Established GDP data (see Eurostat, the OECD or the UN statistical database) says that consumers spend approximately 70 percent of their money on food, shelter, clothing and daily travels. Data for the United States differs a bit thanks to our higher standard of living, but this number is a good proxy for Greece. Suppose that the aforementioned government workers lived paycheck to paycheck, thus spending 100 percent of their net tax earnings. Given Greek income tax rates and the 70-percent rule of thumb for spending on basic items, we can conclude that each laid off government worker will reduce his consumption by 10,380 euros per year. The total reduction for our 15,000 workers is  155.7 million euros.

This amount is taken out of the current-expenses economy, which we can assume will have direct implications for retail and basic consumer-services businesses (think hair dressers). Using again ILO data, we can estimate the average earnings in the affected segment of the labor market to 18,000 euros per year. If we divide the lost spending by this amount, we end up with sales losses for retail and basic services businesses that amount to 8,650 workers. If they, too, end up looking for work unsuccessfully, the total cost of unemployment compensation from the original spending cut rises to 102.2 million euros.

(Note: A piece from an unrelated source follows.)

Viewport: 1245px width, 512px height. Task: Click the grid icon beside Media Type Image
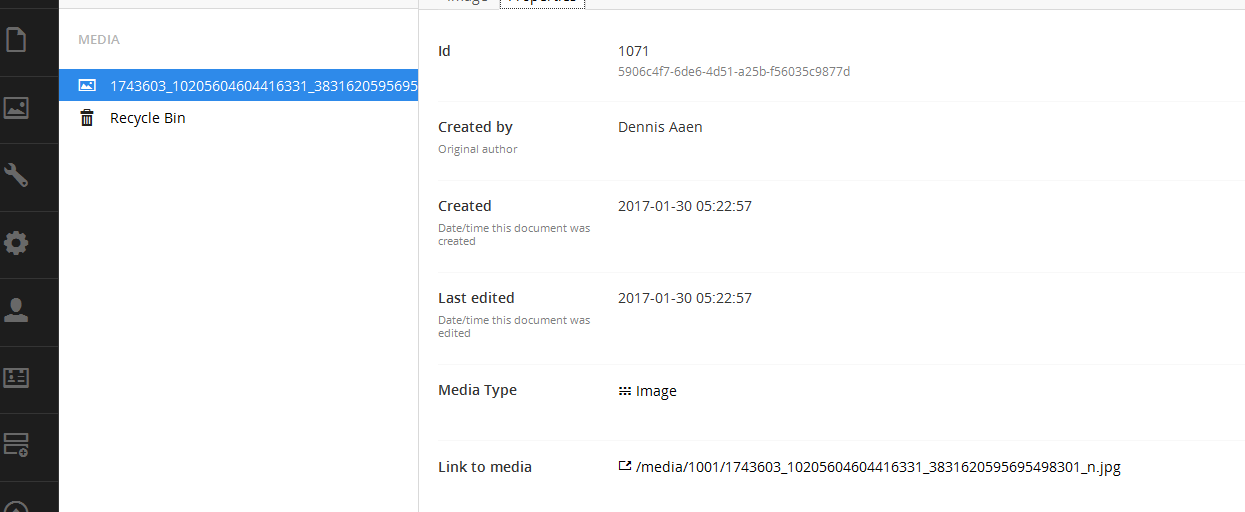click(x=625, y=391)
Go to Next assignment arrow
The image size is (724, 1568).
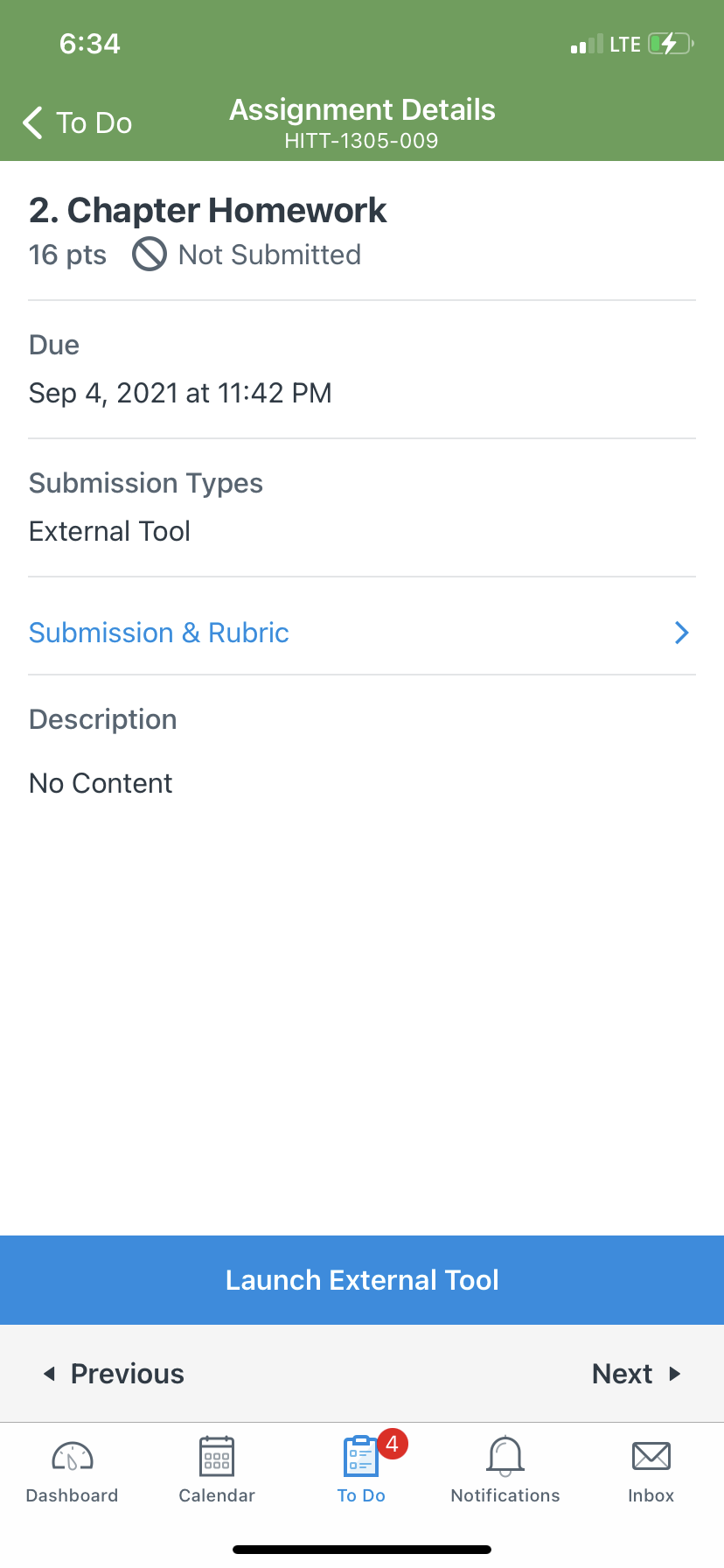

In other words, what started out as an original reduction in government spending of 360 million euros is now down to 257.8 million euros.

If we implement a similar spending cut in a country where unemployment compensation is a percentage of the laid-off person’s earnings, the net cut is even smaller. If the Greek unemployment insurance fund had compensated at 60 percent of earnings, the net savings from the initial cut would be a meager 140 million euros (all other things equal). If, in addition, there would be other social protection programs in place to mitigate the income loss for the laid-off government workers, the net savings amount would shrink even further.

And let’s keep in mind that we have not even calculated the tax revenue losses throughout this process.

The lesson to be learned from this is not that we should not shrink government. On the contrary – government is the root cause of Greece’s problems: the political robber barons who take people’s money under the guise of the welfare state are the ones who have sunken half of Europe into a dungeon of stagnation, proliferating poverty and perennial unemployment.

No, the lesson to be learned here is that panic-driven, slash-and-burn, “just cut spending, damn it” policies are the wrong way to reduce government. Such policies have repercussions that erode or even nullify the original purpose. Instead, you have to proceed along the lines of a structural removal of the welfare state. This model requires more space to explain in detail than this article permits, but for the interested I have outlined the architecture of a structural reform in my book Ending the Welfare State.

Greece is, again, beyond rescue. Let’s learn from their mistake and avoid the same kind of austerity policies here in America. Let’s go straight for the structural reforms that permanently remove the welfare state.